Il se peut que le prétendu Klamm n’ait rigoureusement rien de commun avec le véritable ; la similitude n’existe peut-être que pour les yeux de Barnabas, aveugle d’énervement ; il se peut que ce soit le plus subalterne des fonctionnaires, peut-être n’est-il pas même fonctionnaire, mais il a une fonction à son pupitre, il lit bien quelque chose dans son grand livre, il marmonne bien quelque chose au secrétaire, il pense bien quelque chose, quand son regard tombe sur Barnabas et même si tout cela n’est pas vrai et que lui-même et ce qu’il fait ne représente rien du tout, quelqu’un tout de même l’y a mis et l’a bien fait avec une intention quelconque.

(On croirait une réflexion à la Descartes : on est sûr de rien, mais quand même, il y a quelque chose, qui est incertain et qui est peut-être faux, donc j’existe.)

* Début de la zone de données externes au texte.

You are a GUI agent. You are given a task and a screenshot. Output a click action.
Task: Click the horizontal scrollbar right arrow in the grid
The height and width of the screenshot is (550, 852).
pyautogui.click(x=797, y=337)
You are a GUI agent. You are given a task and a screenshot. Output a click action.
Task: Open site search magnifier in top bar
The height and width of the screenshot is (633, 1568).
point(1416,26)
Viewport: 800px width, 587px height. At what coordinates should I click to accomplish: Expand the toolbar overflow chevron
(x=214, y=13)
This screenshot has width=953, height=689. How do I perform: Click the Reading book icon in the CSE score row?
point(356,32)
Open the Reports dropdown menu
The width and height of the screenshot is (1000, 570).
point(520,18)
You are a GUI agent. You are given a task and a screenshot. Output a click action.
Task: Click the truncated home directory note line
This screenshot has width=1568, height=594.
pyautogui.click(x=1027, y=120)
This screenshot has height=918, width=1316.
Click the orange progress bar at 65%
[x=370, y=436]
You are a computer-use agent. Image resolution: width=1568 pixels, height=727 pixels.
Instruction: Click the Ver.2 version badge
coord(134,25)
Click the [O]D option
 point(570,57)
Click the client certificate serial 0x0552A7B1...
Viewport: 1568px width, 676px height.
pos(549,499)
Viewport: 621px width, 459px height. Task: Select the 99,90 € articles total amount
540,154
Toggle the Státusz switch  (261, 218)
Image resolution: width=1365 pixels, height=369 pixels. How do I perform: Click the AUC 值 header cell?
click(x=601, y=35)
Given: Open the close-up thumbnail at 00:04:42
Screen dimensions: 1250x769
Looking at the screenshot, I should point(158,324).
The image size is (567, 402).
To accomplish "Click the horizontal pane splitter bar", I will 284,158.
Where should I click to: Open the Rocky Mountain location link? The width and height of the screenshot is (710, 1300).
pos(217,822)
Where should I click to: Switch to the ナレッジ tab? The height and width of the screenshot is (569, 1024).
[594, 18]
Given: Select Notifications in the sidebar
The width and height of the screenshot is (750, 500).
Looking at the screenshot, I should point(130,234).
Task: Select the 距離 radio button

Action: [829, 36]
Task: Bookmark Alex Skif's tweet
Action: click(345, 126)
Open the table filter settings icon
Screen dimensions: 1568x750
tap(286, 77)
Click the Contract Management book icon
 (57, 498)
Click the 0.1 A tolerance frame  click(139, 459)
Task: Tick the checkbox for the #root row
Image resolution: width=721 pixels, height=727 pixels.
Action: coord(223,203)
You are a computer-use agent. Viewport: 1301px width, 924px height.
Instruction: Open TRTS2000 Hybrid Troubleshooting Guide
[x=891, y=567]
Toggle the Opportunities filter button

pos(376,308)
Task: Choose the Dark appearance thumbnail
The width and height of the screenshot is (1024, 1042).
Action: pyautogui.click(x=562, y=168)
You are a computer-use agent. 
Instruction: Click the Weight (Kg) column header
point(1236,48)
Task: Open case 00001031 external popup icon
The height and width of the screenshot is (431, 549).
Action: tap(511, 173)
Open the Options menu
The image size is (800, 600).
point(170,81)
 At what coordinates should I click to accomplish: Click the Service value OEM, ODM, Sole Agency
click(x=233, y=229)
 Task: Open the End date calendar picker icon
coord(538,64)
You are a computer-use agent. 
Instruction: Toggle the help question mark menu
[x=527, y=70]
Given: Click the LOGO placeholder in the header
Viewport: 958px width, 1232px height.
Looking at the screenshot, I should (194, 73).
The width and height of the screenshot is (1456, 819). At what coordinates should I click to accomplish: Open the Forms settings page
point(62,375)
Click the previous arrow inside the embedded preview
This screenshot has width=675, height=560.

Cinquième et avant-dernière participation aux Feuilles allemandes de Livr'escapades et de Et si on bouquinait un peu.





 

11 commentaires:

eimelle a dit…

je n'ai pas du tout participé à ce challenge cette anne, mais je note beaucoup d'idées!

keisha a dit…

Ah oui, Kafka. Ma lecture de La métamorphose (genre, ne pas mourir idiot) m'a laissée perplexe. Peut-être faut-il le bon moment, la bonne humeur?

nathalie a dit…

Oui c'est très tentateur !

nathalie a dit…

J'ai bien aimé un recueil de nouvelles, je le relirai volontiers (peut-être pour la prochaine édition ?).

Dominique a dit…

On parle beaucoup de l'humour de Kafka j'avoue que parfois je peine un peu à le trouver et dans cette nouvelle particulièrement, ou alors c'est moi qui prends trop au pied de la lettre les écrits de l'auteur

nathalie a dit…

Je pense qu'il faut piocher dans ses nouvelles plus courtes, ou dans sa correspondance, car c'est un auteur qui fait preuve d'observation et d'ironie. Dans le château, il y a surtout beaucoup d'absurde.

miriam panigel a dit…

Lu il y a si longtemps que je n'ai qu'une idée très vague. A relire donc! Ecouté sur les podcasts de RadioFrance une série sur Kafka et les femmes de sa vie. Passionnante

nathalie a dit…

Ouiiii d'ailleurs c'est cette série de podcasts qui m'a donnée envie de relire ses romans.

Anonyme a dit…

Je n'ai pas lu celui-ci mais on retrouve bien l'atmosphère si particulière de Kafka, l'étrangeté, le manque de sens, l'absurde. Absurdité de l'administration, de la Justice, bien sûr, mais de notre vie, du Monde en général, un Monde où les femmes n'ont pas droit à l'existence.

claudialucia a dit…

commentaire précédent signé :

nathalie a dit…

Elles sont les seuls personnages à pouvoir évoluer alors que les hommes sont figés, alors je ne suis pas certaine que l'on puisse écrire qu'elles n'ont pas droit à l'existence.